## WHAT YOU HAVE TO DO
Take from the material every line containing the string "tracking" and copy it.

## DATA LISTING
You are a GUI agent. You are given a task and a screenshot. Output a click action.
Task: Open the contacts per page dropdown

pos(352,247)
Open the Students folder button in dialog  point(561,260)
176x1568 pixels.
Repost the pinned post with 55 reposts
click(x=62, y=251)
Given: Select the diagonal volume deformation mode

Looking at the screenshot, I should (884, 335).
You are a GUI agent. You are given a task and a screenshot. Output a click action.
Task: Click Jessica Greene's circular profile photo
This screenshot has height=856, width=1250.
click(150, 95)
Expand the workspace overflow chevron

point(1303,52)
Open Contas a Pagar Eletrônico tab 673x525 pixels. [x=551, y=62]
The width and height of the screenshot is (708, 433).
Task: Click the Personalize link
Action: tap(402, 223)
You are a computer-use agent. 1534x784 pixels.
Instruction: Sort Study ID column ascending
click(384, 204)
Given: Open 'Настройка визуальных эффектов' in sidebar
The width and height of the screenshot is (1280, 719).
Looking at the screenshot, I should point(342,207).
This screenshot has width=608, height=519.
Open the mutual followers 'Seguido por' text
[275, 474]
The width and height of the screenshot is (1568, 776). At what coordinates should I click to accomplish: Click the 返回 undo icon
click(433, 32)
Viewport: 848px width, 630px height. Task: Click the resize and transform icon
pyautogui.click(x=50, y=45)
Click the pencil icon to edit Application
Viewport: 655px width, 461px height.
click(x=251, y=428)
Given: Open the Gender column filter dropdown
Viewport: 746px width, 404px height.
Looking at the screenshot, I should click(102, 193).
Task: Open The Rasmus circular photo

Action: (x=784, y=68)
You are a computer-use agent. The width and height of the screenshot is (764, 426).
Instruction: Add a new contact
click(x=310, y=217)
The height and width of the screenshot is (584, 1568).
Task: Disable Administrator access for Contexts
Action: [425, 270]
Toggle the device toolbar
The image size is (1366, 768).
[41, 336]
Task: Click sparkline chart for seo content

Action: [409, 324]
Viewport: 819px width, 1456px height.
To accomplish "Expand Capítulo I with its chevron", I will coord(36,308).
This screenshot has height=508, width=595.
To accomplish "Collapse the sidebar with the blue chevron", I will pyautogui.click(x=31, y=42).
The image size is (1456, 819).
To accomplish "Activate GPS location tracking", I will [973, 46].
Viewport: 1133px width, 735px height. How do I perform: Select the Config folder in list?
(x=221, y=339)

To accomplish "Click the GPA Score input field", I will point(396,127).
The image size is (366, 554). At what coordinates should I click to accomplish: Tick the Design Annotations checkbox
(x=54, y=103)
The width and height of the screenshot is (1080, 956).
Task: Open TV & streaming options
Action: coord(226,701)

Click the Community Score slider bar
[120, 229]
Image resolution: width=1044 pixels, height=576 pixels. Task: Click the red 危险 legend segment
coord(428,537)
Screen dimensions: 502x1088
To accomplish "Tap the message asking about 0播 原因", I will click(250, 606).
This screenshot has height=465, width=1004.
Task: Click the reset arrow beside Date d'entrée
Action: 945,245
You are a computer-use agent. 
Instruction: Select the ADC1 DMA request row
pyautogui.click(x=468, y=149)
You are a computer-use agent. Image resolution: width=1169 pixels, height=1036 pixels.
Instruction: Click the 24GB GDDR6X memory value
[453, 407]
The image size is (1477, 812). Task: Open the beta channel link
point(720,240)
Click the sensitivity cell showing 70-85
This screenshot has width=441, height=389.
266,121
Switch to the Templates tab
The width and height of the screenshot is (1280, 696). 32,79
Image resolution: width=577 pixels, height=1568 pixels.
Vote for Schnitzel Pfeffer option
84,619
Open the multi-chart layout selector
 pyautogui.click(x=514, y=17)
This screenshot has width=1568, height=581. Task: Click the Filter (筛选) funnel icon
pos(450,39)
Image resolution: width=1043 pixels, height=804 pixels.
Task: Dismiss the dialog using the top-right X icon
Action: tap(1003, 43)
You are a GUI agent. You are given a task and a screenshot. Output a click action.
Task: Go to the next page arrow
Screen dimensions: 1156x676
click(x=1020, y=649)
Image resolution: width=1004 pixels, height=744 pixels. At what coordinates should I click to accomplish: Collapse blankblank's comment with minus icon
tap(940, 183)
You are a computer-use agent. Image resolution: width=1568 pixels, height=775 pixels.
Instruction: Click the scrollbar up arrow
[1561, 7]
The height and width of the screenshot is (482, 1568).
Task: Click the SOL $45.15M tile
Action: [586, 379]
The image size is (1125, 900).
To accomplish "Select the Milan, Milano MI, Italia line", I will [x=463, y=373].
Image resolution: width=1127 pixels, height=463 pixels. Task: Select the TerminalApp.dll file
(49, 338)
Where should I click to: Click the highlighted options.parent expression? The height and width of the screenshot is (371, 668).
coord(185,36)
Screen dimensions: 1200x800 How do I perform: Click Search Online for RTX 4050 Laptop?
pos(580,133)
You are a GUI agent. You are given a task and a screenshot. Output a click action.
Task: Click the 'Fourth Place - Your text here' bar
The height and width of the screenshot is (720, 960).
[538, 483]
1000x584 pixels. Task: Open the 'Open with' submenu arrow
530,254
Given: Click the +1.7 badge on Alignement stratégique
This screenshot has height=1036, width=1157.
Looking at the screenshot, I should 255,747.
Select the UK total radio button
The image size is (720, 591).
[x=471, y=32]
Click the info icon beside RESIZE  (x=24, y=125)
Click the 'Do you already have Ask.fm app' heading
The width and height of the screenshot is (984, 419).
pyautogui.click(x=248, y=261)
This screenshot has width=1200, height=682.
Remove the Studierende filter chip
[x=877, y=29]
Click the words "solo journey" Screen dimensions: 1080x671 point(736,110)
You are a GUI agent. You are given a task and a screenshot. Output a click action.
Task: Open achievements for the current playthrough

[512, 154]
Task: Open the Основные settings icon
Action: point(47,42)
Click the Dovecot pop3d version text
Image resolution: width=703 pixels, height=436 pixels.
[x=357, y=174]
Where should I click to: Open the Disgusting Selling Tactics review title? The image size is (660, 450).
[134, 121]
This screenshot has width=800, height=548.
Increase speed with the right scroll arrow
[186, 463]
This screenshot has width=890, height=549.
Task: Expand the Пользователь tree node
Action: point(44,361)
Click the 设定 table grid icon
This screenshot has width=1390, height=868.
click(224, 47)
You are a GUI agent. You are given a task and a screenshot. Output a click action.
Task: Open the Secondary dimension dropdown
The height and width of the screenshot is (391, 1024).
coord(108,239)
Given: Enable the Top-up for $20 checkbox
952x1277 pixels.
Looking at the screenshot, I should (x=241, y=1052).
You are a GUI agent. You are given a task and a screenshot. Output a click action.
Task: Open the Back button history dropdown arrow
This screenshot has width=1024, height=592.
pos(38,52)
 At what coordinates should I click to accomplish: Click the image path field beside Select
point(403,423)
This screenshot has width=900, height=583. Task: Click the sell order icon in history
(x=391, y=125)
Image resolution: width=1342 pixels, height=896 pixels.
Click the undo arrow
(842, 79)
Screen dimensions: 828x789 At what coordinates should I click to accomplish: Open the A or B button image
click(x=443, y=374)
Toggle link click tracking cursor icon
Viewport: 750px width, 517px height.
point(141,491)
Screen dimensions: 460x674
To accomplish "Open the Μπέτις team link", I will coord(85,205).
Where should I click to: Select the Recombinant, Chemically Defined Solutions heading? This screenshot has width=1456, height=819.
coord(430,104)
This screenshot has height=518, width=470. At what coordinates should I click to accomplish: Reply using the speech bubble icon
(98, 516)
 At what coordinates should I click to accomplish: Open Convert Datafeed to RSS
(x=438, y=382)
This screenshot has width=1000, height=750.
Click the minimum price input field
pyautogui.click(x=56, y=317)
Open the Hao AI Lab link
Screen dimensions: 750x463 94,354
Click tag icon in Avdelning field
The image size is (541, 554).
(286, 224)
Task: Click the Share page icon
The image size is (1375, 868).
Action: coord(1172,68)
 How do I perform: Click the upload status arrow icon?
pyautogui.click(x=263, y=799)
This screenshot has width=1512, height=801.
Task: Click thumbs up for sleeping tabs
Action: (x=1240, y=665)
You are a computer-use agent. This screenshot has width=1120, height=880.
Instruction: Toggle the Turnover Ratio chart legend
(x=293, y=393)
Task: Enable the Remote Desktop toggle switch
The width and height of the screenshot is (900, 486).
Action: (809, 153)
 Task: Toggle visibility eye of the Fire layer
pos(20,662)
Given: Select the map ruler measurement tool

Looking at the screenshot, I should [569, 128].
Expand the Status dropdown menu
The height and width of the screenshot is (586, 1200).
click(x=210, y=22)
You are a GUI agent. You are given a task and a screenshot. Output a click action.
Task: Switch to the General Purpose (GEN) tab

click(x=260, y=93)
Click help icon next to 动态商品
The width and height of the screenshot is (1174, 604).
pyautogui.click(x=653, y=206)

## EXERCISE ANSWER
To accomplish "Activate GPS location tracking", I will [973, 46].
Toggle link click tracking cursor icon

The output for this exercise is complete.